Parmi ses meilleurs souvenirs, Valérie relate également la partie de hockey que les Canadiens ont remportée contre leurs voisins du Sud. «Et bien sûr les moments passés à traiter les patients», ajoute-t-elle.
Dans ce contexte, chaque escale l'a profondément touchée. «Nous devons chaque fois refuser des gens qui nous supplient de les traiter. Mais nous devons quitter pour un autre pays. C'est déchirant...»

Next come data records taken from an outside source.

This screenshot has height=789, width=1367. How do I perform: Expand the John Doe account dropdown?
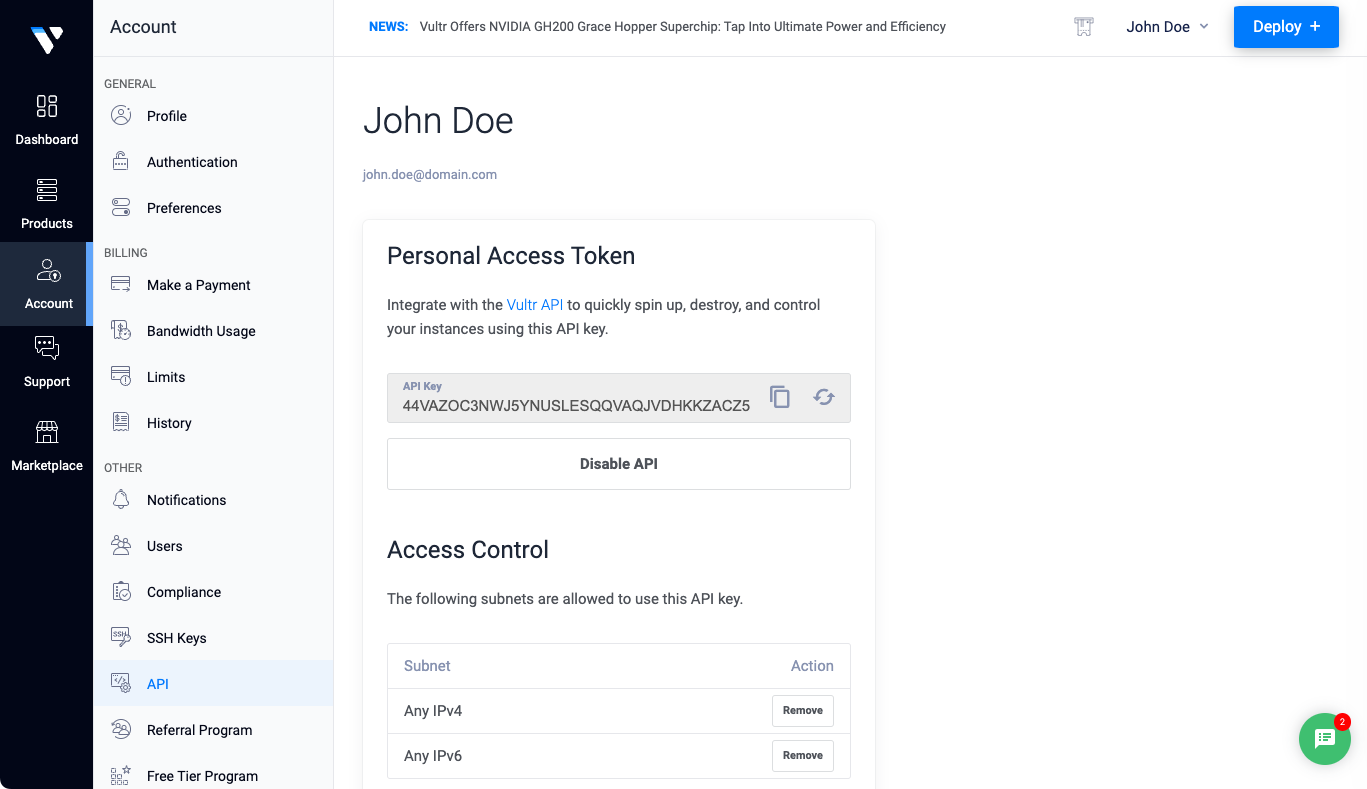pyautogui.click(x=1167, y=27)
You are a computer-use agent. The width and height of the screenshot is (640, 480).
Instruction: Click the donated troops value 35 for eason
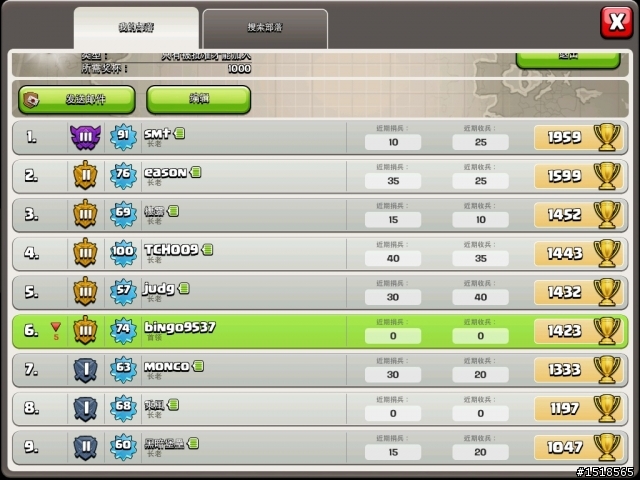[x=393, y=181]
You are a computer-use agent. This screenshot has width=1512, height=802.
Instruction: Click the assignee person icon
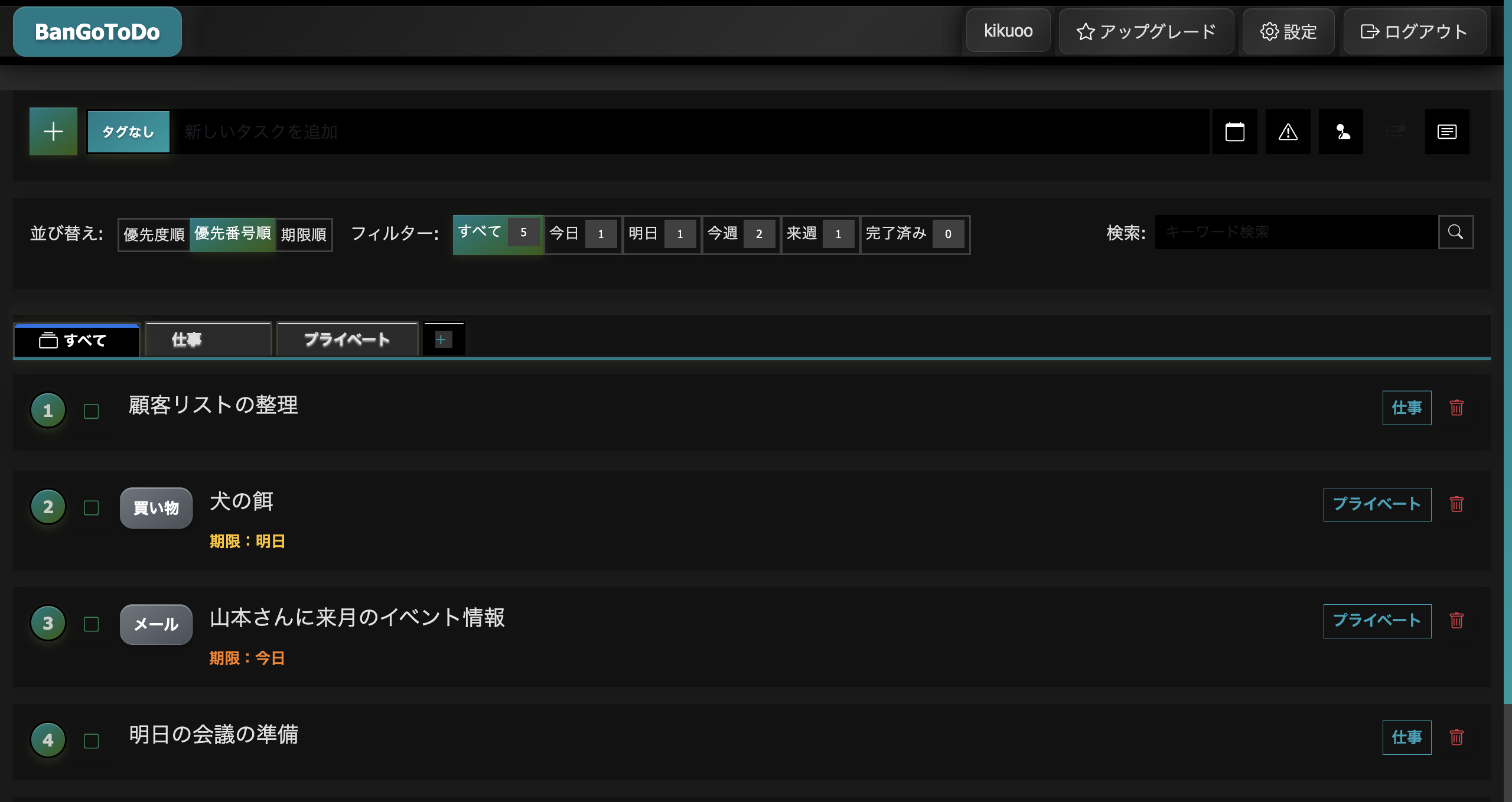coord(1341,131)
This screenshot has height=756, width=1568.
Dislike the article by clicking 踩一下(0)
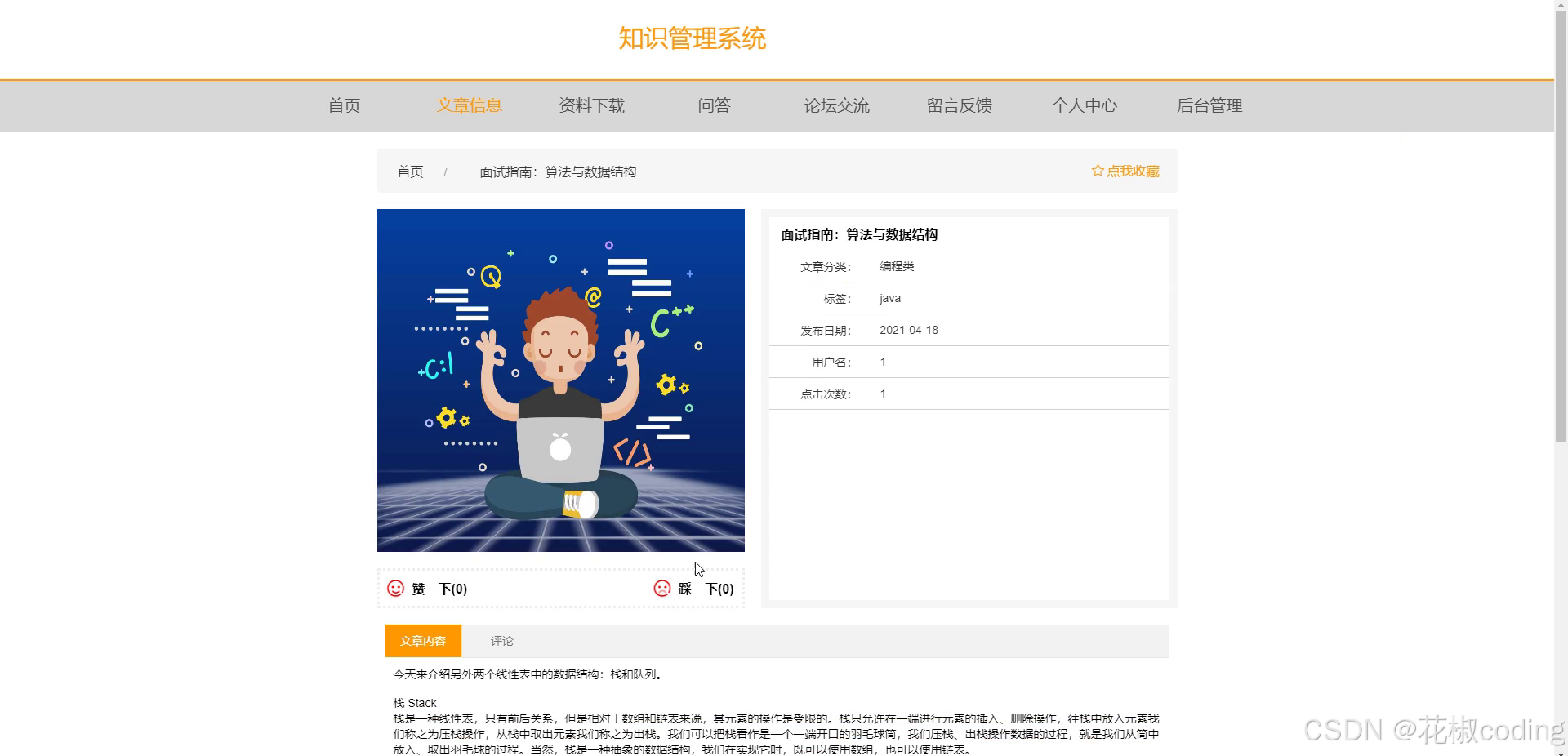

Surtout en Haïti, où elle a vécu un véritable «choc culturel». «Les gens là-bas ont vraiment besoin de nous et sont très heureux de notre présence.»
Vivre loin de ses proches durant plusieurs semaines n'est pas facile non plus, affirme-t-elle. «C'est difficile d'être séparée des gens qu'on aime - je suis jumelle en plus! -, mais l'expérience en vaut vraiment la peine. Ma famille comprend que cette mission, par exemple, était quelque chose que je voulais vraiment faire. Ils sont heureux pour moi», confie celle dont l'amoureux est originaire de Granby.
Valérie Morin n'a pas d'autre mission étrangère en vue pour l'instant. Son prochain séjour, moins exotique direz-vous, elle le fera la semaine prochaine à Cowansville, histoire de faire la bise aux membres de sa famille!